Perseverance achieved a Martian driving record in April, traveling over 5 kilometers in only 30 Martian days. If all goes well, it will go up and down the delta, then to the rim of Jezero crater and out into the usual plains past.
Perseverance has a sidekick named Ingenuity, the main helicopter leading to another globe. Hardly half a meter tall, the agile flyer, outperformed its creators' most fantastic dreams.
The helicopter flew 29 times in its first 16 months, despite being only expected to fly five times every month. It has mapped out the rover's future courses and scientific objectives. Future rovers are almost sure to have a tiny little buddy like this.
During a 2019 test, an engineer at NASA's Jet Propulsion Laboratory analyzes light on the Perseverance rover. The rover arrived on Mars last year and has been investigating there.
While the United States has led the way in Mars rover exploration, it is not the only player on the field. In May 2021, China became the second country to land a rover on Mars successfully. Its Zhurong rover, named for a legendary hearth deity, has been exploring half of Utopia Planitia, a large basin in the planet's northern hemisphere.

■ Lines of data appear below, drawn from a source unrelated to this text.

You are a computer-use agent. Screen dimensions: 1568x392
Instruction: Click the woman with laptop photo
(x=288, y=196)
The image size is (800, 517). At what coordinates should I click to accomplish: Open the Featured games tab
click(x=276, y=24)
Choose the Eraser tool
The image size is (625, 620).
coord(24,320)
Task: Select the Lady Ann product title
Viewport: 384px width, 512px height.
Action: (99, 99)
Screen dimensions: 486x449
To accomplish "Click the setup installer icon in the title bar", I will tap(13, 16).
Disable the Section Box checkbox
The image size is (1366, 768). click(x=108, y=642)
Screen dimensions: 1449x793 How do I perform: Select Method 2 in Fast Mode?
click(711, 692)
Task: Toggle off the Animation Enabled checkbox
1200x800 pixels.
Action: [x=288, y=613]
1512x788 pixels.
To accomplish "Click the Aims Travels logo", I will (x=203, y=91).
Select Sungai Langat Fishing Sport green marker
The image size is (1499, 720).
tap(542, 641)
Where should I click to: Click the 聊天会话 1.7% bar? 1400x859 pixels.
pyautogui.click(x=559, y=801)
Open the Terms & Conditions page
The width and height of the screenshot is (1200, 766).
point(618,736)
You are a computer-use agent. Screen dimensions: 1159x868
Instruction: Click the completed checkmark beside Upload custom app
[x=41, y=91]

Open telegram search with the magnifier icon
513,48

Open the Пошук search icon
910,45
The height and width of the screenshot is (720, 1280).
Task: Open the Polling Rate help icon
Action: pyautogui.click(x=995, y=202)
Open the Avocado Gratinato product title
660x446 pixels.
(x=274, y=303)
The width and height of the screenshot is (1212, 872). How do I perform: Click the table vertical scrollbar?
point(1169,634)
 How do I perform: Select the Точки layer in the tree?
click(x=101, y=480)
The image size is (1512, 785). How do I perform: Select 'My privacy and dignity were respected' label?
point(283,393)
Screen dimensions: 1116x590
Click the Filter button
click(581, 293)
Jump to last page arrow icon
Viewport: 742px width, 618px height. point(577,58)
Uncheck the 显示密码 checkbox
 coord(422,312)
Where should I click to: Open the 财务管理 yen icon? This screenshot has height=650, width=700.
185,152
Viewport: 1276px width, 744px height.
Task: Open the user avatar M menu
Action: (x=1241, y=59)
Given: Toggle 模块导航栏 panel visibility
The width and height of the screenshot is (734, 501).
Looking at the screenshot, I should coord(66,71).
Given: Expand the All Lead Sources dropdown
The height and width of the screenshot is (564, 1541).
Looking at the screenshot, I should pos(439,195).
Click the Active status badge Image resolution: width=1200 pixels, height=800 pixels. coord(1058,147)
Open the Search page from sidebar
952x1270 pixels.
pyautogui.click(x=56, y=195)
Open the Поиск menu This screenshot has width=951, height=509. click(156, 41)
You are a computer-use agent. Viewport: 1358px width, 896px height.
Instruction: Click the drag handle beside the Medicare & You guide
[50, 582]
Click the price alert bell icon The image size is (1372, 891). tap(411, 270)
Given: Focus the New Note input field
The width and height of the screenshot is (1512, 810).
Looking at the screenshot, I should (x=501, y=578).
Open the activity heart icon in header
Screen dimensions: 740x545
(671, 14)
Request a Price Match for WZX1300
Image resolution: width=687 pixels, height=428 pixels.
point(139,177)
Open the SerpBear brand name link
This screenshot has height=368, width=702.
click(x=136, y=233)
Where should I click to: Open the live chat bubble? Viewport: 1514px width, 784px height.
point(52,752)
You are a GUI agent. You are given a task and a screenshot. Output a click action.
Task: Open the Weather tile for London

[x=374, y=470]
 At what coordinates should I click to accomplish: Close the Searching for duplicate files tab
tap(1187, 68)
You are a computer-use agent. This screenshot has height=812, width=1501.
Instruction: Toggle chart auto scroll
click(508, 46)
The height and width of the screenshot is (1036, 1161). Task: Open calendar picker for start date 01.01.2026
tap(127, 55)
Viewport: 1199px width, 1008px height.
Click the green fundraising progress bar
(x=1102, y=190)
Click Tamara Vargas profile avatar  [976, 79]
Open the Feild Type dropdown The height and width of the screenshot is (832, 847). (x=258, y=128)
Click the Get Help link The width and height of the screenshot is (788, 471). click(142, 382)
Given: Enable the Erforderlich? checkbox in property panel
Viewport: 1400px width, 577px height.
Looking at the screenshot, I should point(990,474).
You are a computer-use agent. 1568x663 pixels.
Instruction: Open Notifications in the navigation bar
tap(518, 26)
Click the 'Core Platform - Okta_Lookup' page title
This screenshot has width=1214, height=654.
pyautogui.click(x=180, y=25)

The landing location is near a geologic barrier, which might represent an ancient Martian coastline. Unlike the other Mars rover landing sites, Zhurong's is billions of years old, "so we're researching a unique world on Mars," says Lu Pan, a planetary scientist at the University of Copenhagen who has cooperated with Zhurong scientists.
Zhurong mimics Spirit and Alternative in dimension and movement in certain respects. It has cameras, a laser spectrometer for studying rocks, and ground-penetrating radar for probing subterranean soil formations.
After landing, Zhurong took images of its rock-strewn surroundings before heading south to uncover a diverse variety of geologic terrains, including strange cones that seem to be mud volcanoes and ridges that appear to be windblown dunes.
In May, mission operators turned Zhurong into sleep mode for the Martian winter, hoping it would awaken in December at the end of the season. It has already moved over two kilometers across the floor, greatly exceeding Sojourner's modest 100 meters.
On June 11, 2021, the China National Space Administration released this image of Zhurong with its landing pad on Mars.
The Mars rovers, from Sojourner to Zhurong, demonstrate what humanity can do on another planet. Future rovers might use the European Area Company's ExoMars, albeit its launch in 2022 has been delayed due to Russia's invasion of Ukraine.
Standing there in Florida, watching this rocket go off and feeling it in your chest and comprehending that there's this delicate technological equipment hurtling on the tip of this rocket,
Vasavada recalled the Curiosity launch in 2011.
"It just gave me the feeling that right here, folks, we're firing this thing off into the home," he adds. "We're just small little humans transmitting this material to another world."
NASA began researching Mars from space in the 1960s, even though most people's attention was focused on the moon landing at the time.
The rover's first discoveries include that the Martian soil at Utopia Planitia is similar to desert sands on Earth and that water was present there maybe as recently as 700 million years ago.
Following the invasion, Europe stopped all research partnerships with Russia and launching of ExoMars on a Russian rocket.